- 69,00 kr
Noah Winters, Duke of Anselm, exercises the pragmatism for which he's infamous when his preferred choice of bride cries off, and her companion, Lady Thea Collins, becomes his next choice for his duchess. Lady Thea's mature, sensible and even rather attractive—what could possibly go wrong?
As a lady fallen on hard times, Thea doesn't expect tender sentiments from His Grace, but she does wish Noah had courted her trust, lest her past turn their hastily arranged marriage into a life of shared regrets. Is His Grace courting a convenient wife, or a beautiful disaster?

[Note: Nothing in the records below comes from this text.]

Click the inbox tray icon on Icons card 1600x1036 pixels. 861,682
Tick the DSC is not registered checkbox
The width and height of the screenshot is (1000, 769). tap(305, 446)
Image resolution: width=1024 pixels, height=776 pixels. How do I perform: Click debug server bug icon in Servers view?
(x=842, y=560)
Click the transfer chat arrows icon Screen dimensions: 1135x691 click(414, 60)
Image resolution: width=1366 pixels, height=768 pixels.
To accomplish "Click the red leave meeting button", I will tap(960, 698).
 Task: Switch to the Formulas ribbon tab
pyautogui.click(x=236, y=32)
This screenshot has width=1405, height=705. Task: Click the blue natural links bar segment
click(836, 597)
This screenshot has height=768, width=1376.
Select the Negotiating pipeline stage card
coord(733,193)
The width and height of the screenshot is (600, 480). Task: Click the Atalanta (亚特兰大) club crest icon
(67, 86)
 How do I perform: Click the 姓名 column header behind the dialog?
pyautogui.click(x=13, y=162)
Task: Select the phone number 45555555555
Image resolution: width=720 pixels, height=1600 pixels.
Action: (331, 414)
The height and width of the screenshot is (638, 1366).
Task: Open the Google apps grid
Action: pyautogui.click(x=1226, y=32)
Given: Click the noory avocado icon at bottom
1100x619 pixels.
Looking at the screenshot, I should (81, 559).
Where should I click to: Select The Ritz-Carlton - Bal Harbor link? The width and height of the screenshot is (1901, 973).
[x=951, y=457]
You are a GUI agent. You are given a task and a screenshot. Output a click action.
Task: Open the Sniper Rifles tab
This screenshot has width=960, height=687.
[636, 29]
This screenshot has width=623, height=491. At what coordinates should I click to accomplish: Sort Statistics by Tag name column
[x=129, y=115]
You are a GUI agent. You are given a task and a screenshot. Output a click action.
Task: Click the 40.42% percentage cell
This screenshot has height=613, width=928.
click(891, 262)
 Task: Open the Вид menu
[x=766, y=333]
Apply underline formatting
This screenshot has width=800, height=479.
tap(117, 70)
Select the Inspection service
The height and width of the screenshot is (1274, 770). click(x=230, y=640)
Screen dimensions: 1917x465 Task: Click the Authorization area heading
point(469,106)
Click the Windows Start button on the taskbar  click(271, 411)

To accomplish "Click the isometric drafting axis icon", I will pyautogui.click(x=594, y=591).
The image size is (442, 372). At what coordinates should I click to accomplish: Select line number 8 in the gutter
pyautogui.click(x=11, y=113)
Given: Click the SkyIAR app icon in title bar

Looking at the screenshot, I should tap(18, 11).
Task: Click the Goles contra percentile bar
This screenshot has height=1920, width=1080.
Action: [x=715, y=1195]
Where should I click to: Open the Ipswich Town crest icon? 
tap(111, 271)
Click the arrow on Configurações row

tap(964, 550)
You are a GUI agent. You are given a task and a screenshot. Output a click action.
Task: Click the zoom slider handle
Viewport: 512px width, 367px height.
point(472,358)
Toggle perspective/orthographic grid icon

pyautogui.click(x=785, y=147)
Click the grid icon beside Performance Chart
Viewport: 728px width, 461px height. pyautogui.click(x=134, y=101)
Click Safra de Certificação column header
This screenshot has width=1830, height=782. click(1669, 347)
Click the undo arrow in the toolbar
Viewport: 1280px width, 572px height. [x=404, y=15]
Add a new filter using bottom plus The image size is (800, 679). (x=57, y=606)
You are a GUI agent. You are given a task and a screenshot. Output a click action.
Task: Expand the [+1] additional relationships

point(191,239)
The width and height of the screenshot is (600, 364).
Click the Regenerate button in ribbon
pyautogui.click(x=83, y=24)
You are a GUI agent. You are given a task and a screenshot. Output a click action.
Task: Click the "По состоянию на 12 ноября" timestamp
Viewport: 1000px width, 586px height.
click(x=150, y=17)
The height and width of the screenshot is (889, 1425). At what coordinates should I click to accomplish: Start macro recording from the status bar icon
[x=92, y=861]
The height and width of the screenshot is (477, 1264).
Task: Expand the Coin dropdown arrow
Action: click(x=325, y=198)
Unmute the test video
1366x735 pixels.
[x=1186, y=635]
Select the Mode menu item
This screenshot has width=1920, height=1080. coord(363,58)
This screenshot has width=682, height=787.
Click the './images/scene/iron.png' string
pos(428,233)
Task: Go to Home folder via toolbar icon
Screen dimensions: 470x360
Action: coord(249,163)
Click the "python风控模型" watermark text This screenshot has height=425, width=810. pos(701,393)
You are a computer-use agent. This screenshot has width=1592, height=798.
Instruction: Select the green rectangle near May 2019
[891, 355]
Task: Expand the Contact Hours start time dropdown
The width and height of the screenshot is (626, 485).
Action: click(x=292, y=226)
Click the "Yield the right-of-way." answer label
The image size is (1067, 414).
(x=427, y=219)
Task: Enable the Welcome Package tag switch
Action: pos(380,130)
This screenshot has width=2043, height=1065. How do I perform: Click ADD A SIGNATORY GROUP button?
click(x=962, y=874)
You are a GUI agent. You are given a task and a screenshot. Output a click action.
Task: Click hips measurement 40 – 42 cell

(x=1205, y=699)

Praise for Grace Burrowes:
"Burrowes has a knack for giving fresh twists to genre tropes and developing them in unexpected and delightful directions [with] consistently excellent writing, deep and layered stories, and intelligent and compassionate characters."—Publishers Weekly
"Warmth, sensuality, and humor infuse Burrowes' writing." —Booklist
"Burrowes continues to captivate and enchant!" —Fresh Fiction
After several contemporary American romances, Burrowes (What a Lady Needs for Christmas) returns to Regency England for this tender standalone. Noah Winters, Duke of Anselm, has every intention of marrying the lovely Marliss Hallowell, but when he offers, she refuses. Being the pragmatic sort, he promptly proposes to Araminthea Collins, Marliss's companion. Thea considers turning him down, believing that her tarnished past makes her unsuitable to be a duchess, but she can't resist the protection of his name, financial security, and a stable home for her younger sister. The wedding night is full of good intentions gone horribly wrong, leaving Thea distressed and Noah feeling betrayed. But even with hurt feelings on both sides, they both try to be civil and salvage their marriage. Noah is a lovable rogue, stealing Thea's breakfast every morning. Instead of teasing or cajoling Noah into forgiveness, Thea just wants to move forward and be his friend. Every interaction, touch, and look is infused with warmth, sensuality, and humor. This romance has its funny moments and light banter, but the weightier themes of force and trust cast deep shadows. The marvelous protagonists balance out some ham-fisted handling of issues around sexual consent.